This post is the result of the combined efforts and work of many. We’d like to thank all of you who were involved in preparation for New Year’s traffic.
LINE shows a unique traffic pattern typical to online messaging apps. This happens at the midnight of December 31st when users start to share New Year’s greetings via messaging apps, significantly increasing the traffic volume compared to the usual average. During this time of the year, the traffic volume growth shows various patterns, depending on the time difference and the culture of each country. LINE makes necessary preparations to seamlessly handle such a sharp spike in traffic. We call it “preparations for the New Year.” In this post, we’d like to share our efforts and corresponding results after our preparations for the New Year in 2020.
How LINE messaging servers prepare for New Year’s traffic
When the clock hits midnight, ushering in the New Year, in each country, many LINE users send New Year’s greetings. This increases the traffic exponentially within a very short period of time. Some countries send text messages while others send images or videos. In order to overcome this unique situation, LINE starts to make preparations even from June at the earliest. LINE app has various components. Each team responsible for respective components closely work together during our preparations for the New Year.

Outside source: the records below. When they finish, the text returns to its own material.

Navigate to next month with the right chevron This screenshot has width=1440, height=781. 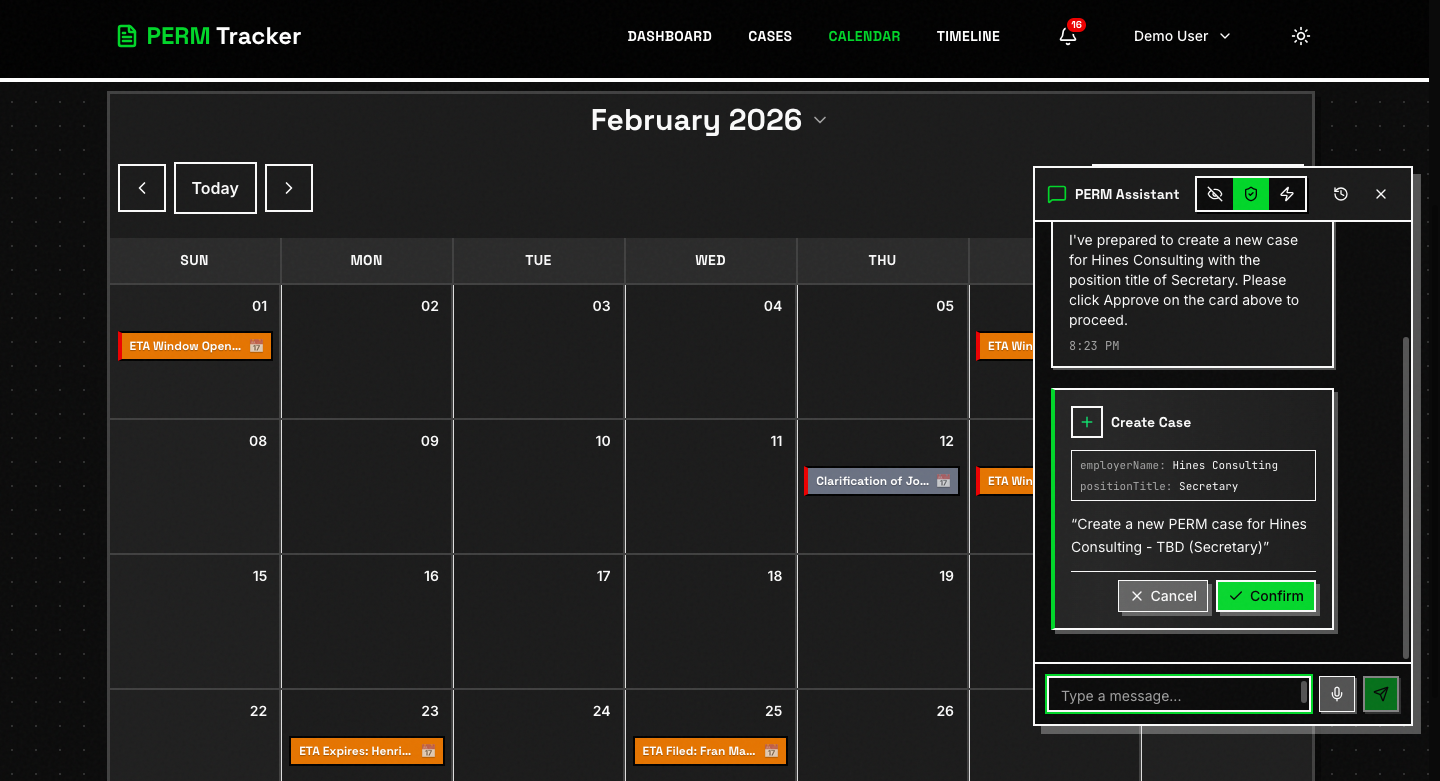pos(288,188)
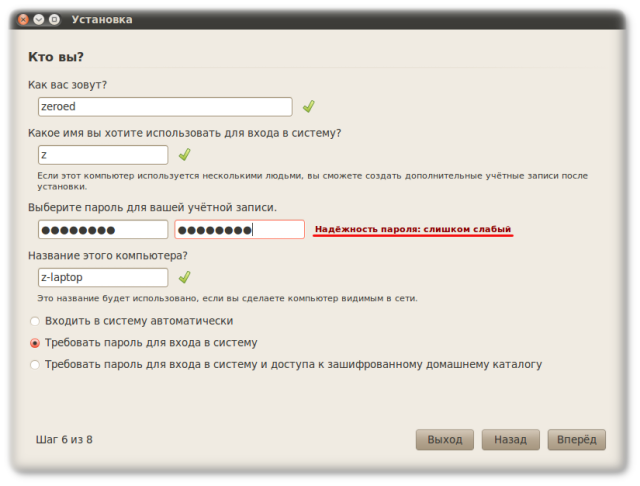Click the green checkmark next to the name field
The image size is (640, 486).
[309, 106]
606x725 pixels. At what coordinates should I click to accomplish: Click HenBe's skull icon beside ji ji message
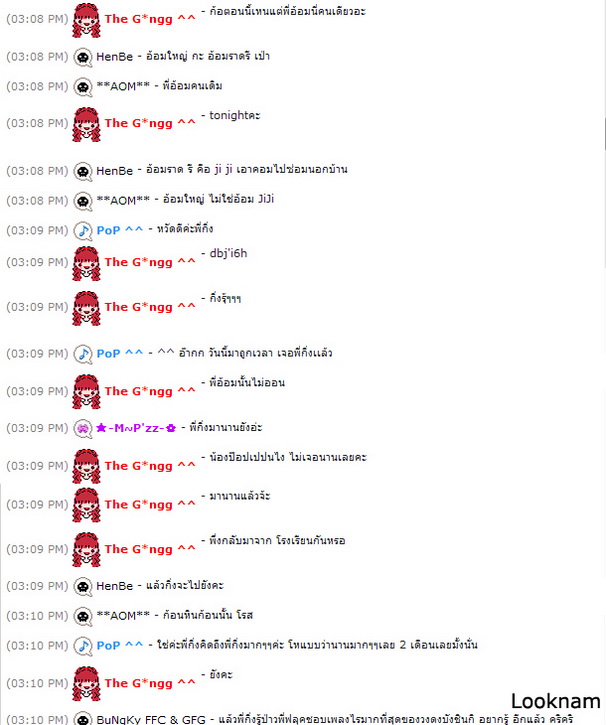click(83, 172)
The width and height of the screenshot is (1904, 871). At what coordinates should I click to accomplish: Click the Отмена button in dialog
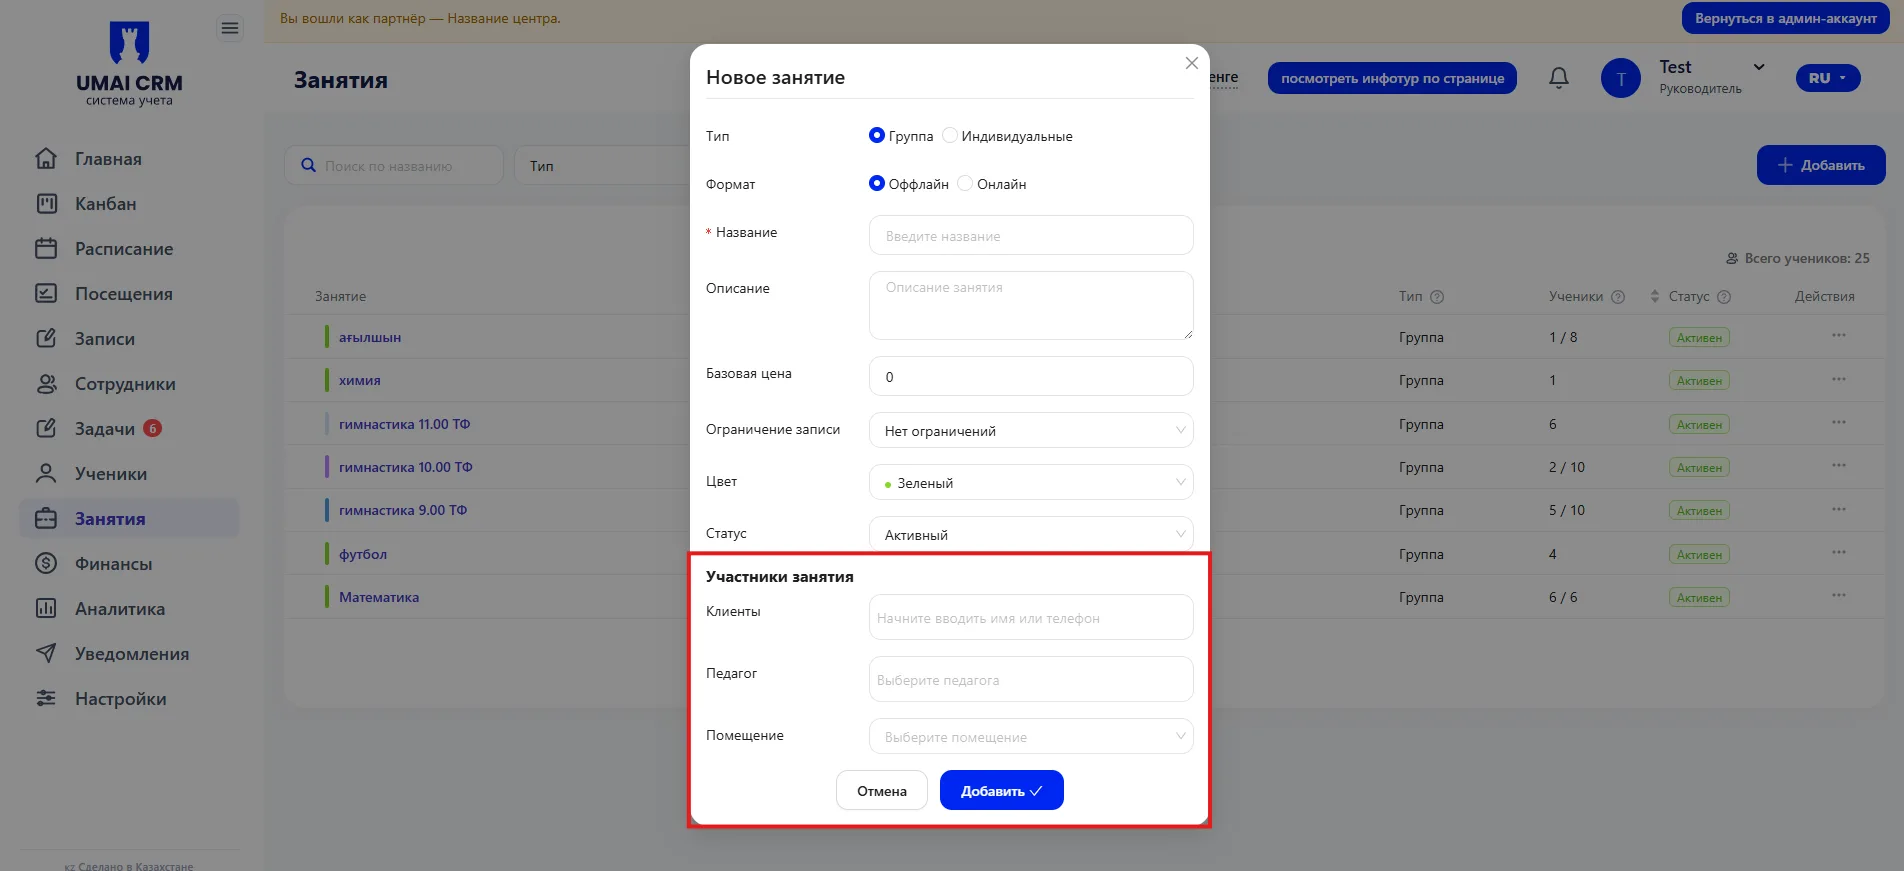tap(882, 790)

Instant spike up in traffic at 0 o’clock in each country
Hourly trend of message traffic at the New Year with different patterns, depending on the preference of media messages
LINE has been accumulating statistics on traffic patterns and peculiarities observed during every new year since its launch. We build our forecasts based on these statistics and make necessary improvements. What is equally important is to accurately assess server availability. We’ll go into detail about how to assess the current availability of application servers and database and make improvements step by step below.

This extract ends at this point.